| Problems to work on |
a) From the author interview, reproduce word for word the passage that begins with the words containing "What do you" and ends with "and other responsibilities?".
b) Answer these questions using the author interview:
(i) How many years ago did the PNW become the writer's home?
(ii) What did the writer originally expect the essay to be?
(iii) Which folk singer does the writer quote?

(Excerpt to read begins)

Siobhan’s essay “Space / Time” appears in Issue #19 ~ Spring 2025.

Tell us about yourself.

I live with my wife and our almost-adult kid in the beautiful PNW, a place that became my home 30 years ago. I’ve lived in cities most of my adult life, but I carry the small town, rural, kid I was with me. I work in progressive movement organizing and deeply appreciate both cats and coffee in my everyday life.

What unique or surprising detail can you tell us about the origin, revision process, and/or final version of your piece appearing in this issue?

Revision is everything. Writing is humbling. This essay took so long to write, and it needed so many revisions. I thought it was going to be a very short, darkly funny story about an absurdist road trip, but it became something else. I revised and revised and revised. I have piles of leftover language that might be seeds of another essay.

What do you hope readers take from the piece?

Give yourself grace. “The past isn’t going anywhere.” (folk singer Utah Phillips). We really have lived through that pandemic, and we are not and will not ever be the same. Grief is unwieldy and like the ocean in its vast, unrelenting, insistence. Our ancestors are right beside us.

What fuels your desire to write (or engage in other creative outlets) and how do you make expression a part of your daily life? Or how do you find a balance between your writing and other responsibilities?

(Excerpt to read ends)
(Supplied records begins)

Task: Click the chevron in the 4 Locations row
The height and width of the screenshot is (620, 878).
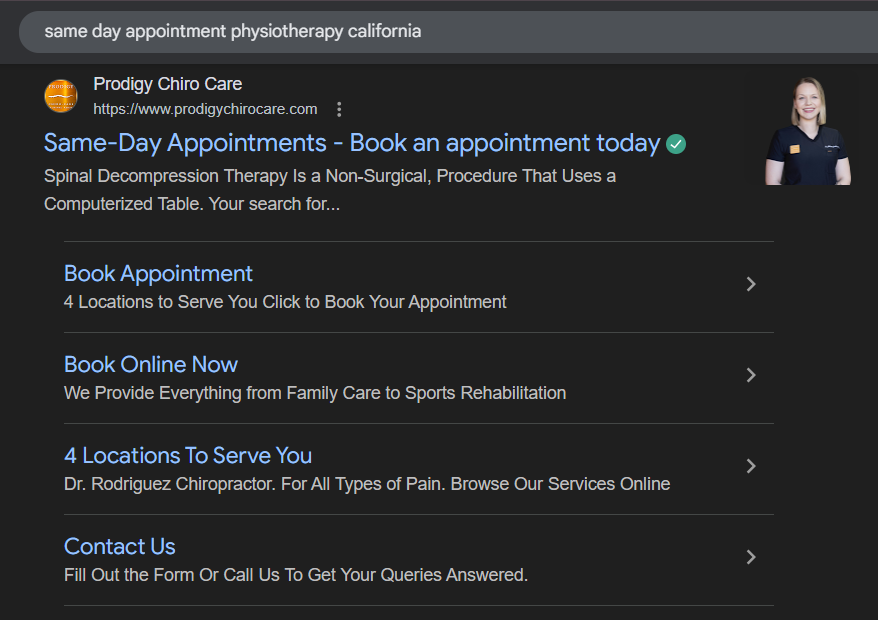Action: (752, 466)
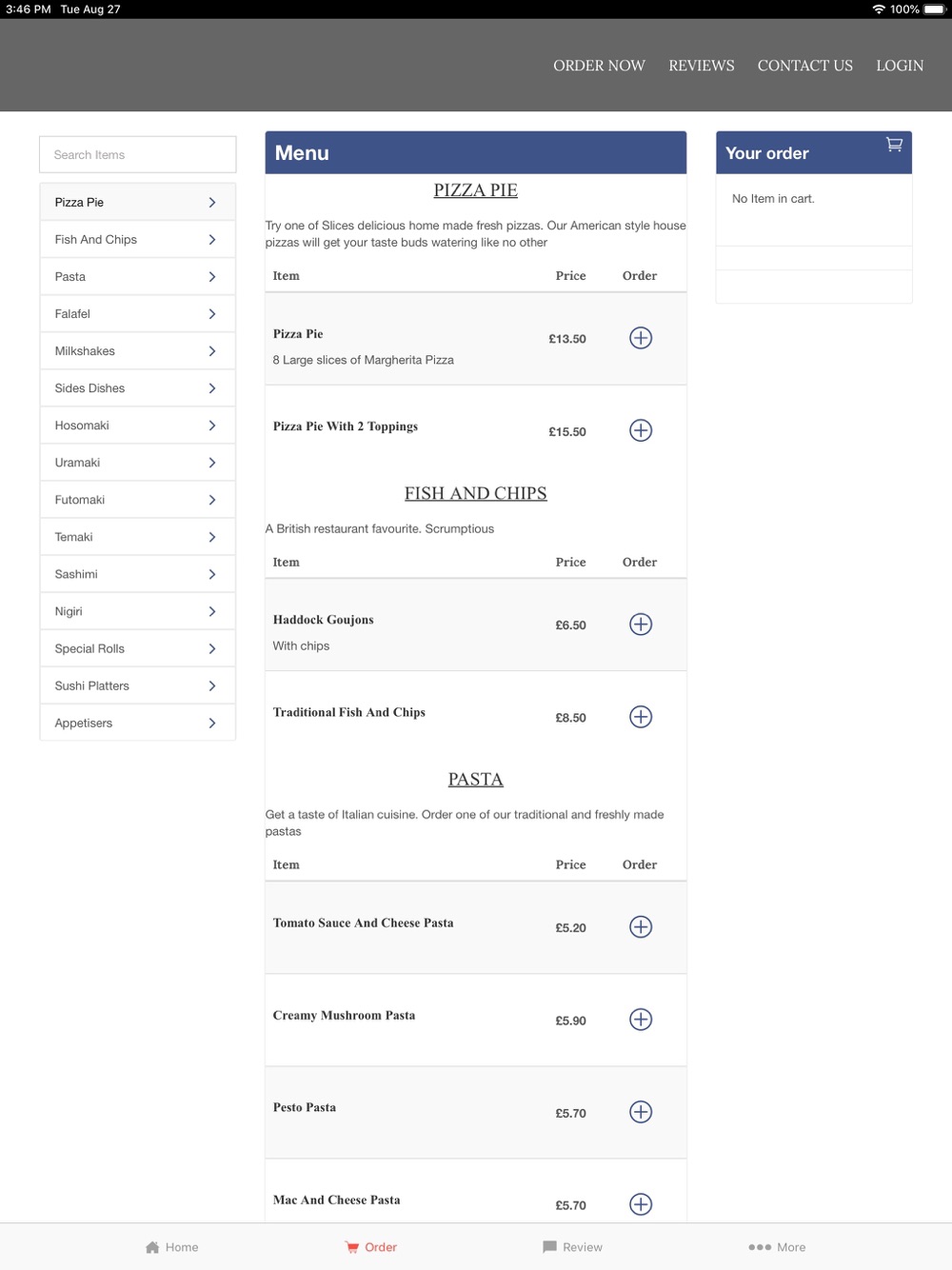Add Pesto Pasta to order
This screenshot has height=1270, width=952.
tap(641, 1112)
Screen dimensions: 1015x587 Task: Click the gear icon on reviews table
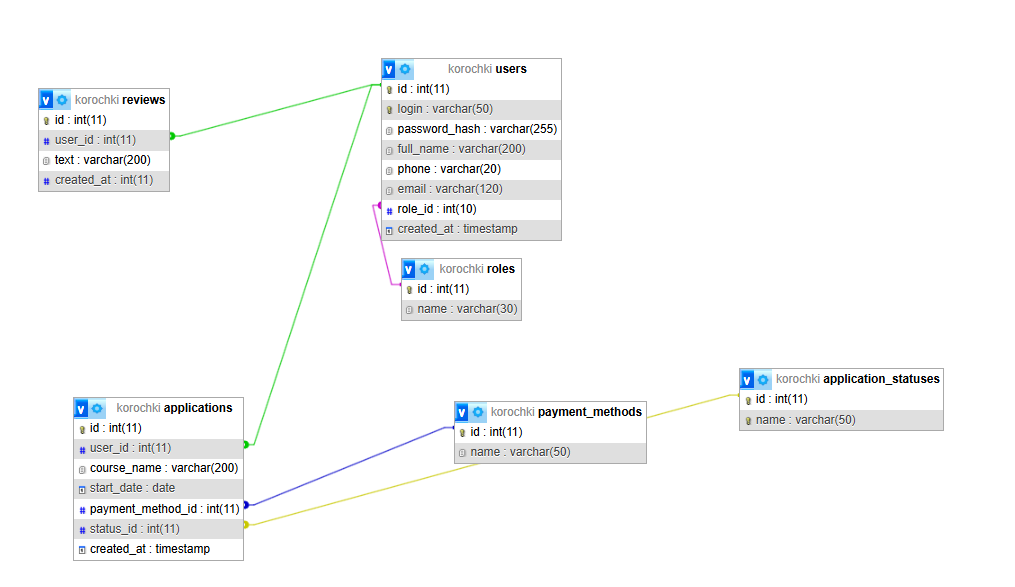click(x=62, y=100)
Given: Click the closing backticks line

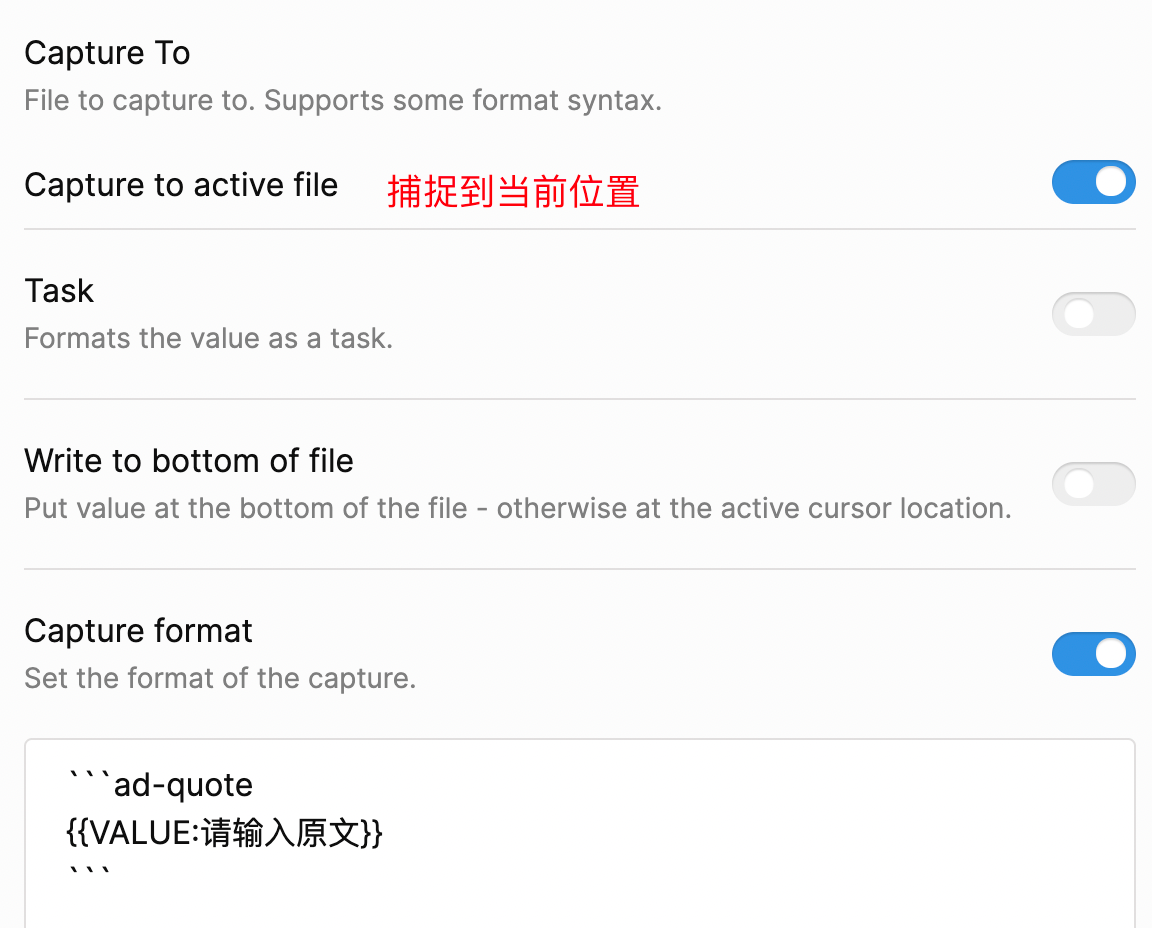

(Supplied records ends)
(Supplied records begins)

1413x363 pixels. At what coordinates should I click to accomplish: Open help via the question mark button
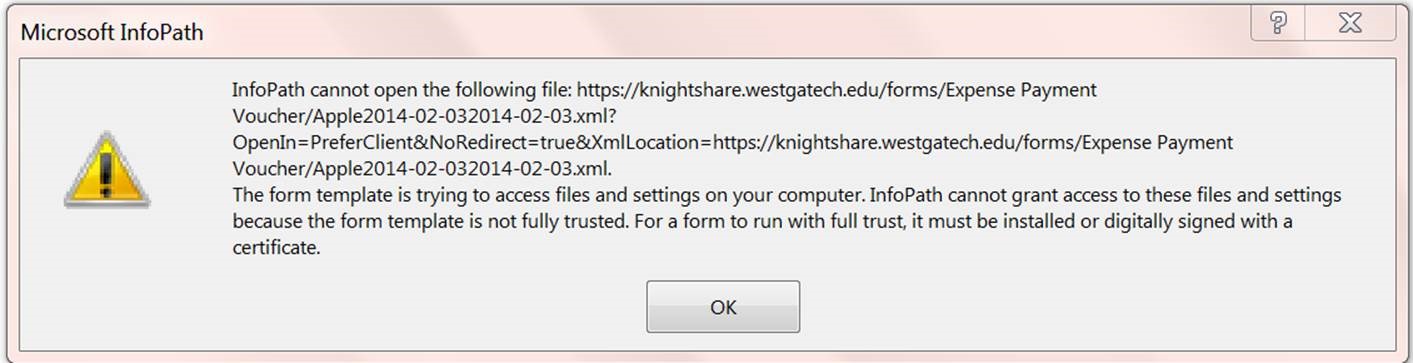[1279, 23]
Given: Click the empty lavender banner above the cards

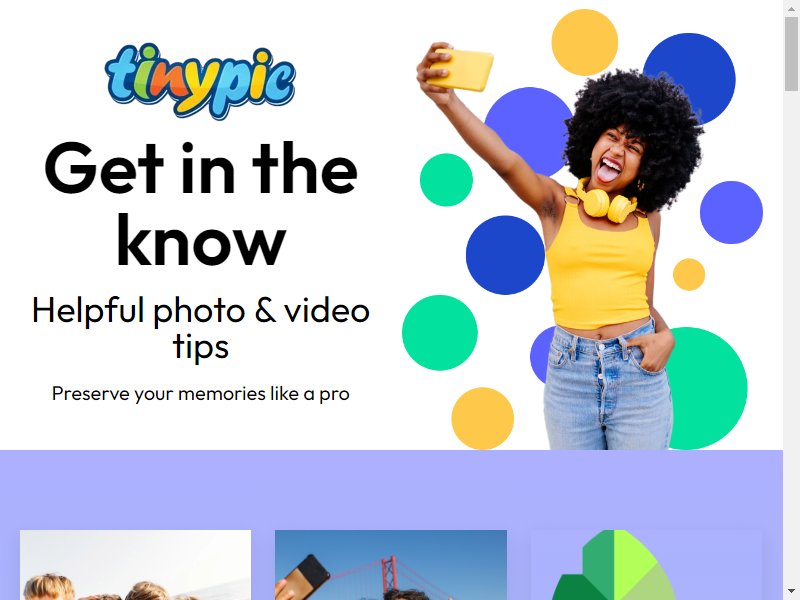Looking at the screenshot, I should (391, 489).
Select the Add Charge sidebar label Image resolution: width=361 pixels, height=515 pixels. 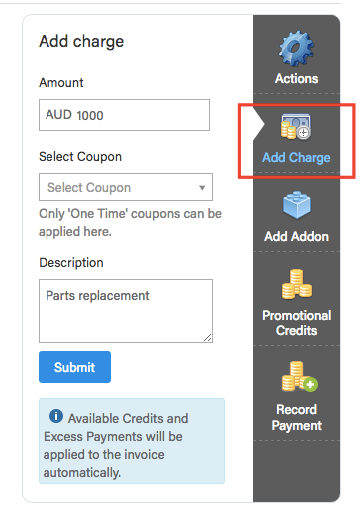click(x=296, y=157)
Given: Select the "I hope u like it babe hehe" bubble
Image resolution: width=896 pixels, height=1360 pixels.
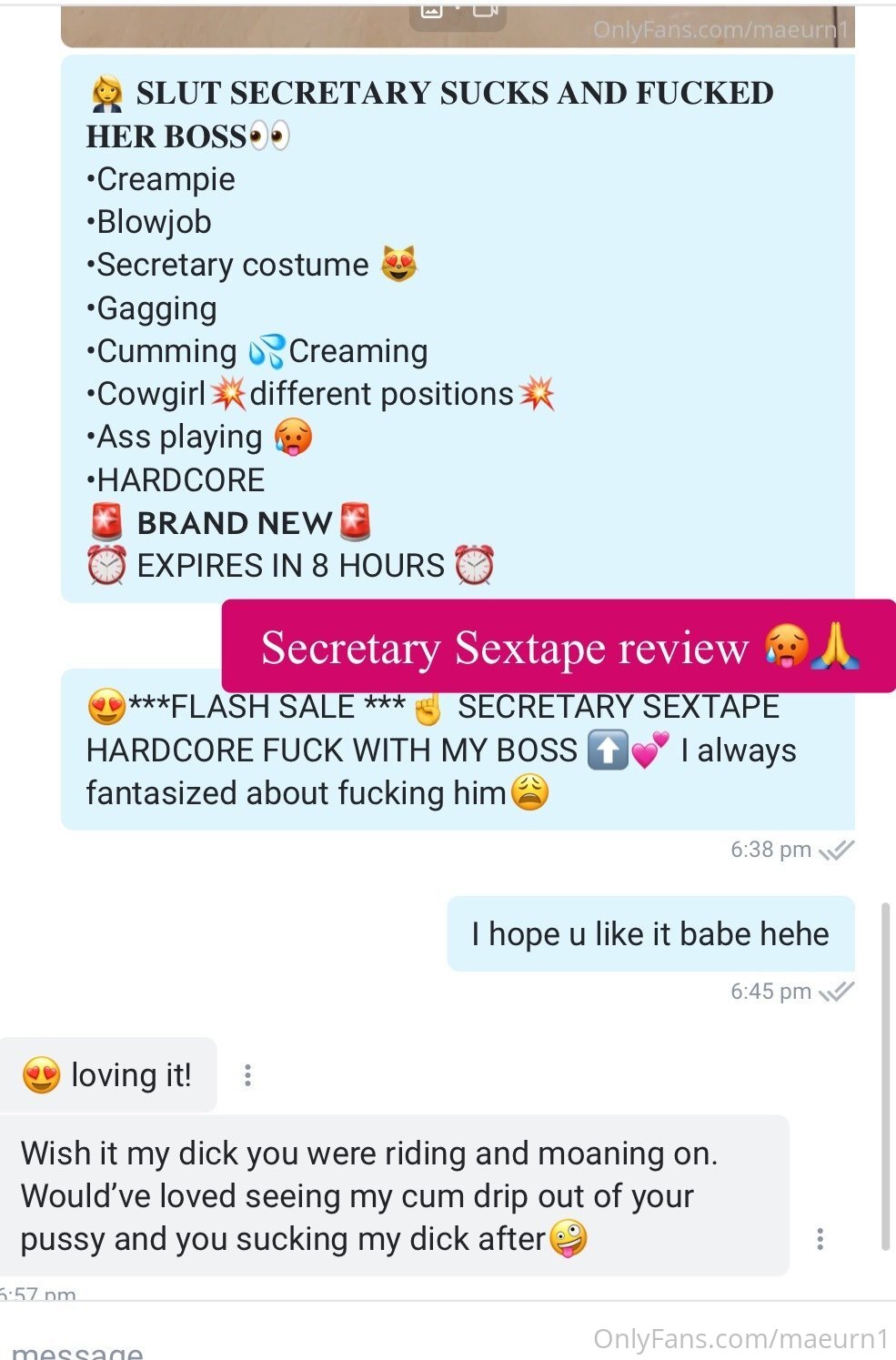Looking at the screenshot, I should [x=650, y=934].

(Supplied records ends)

| Answers in order |
a)
What do you hope readers take from the piece?

Give yourself grace. “The past isn’t going anywhere.” (folk singer Utah Phillips). We really have lived through that pandemic, and we are not and will not ever be the same. Grief is unwieldy and like the ocean in its vast, unrelenting, insistence. Our ancestors are right beside us.

What fuels your desire to write (or engage in other creative outlets) and how do you make expression a part of your daily life? Or how do you find a balance between your writing and other responsibilities?

b)
(i) 30 years ago.
(ii) A very short, darkly funny story about an absurdist road trip.
(iii) Utah Phillips.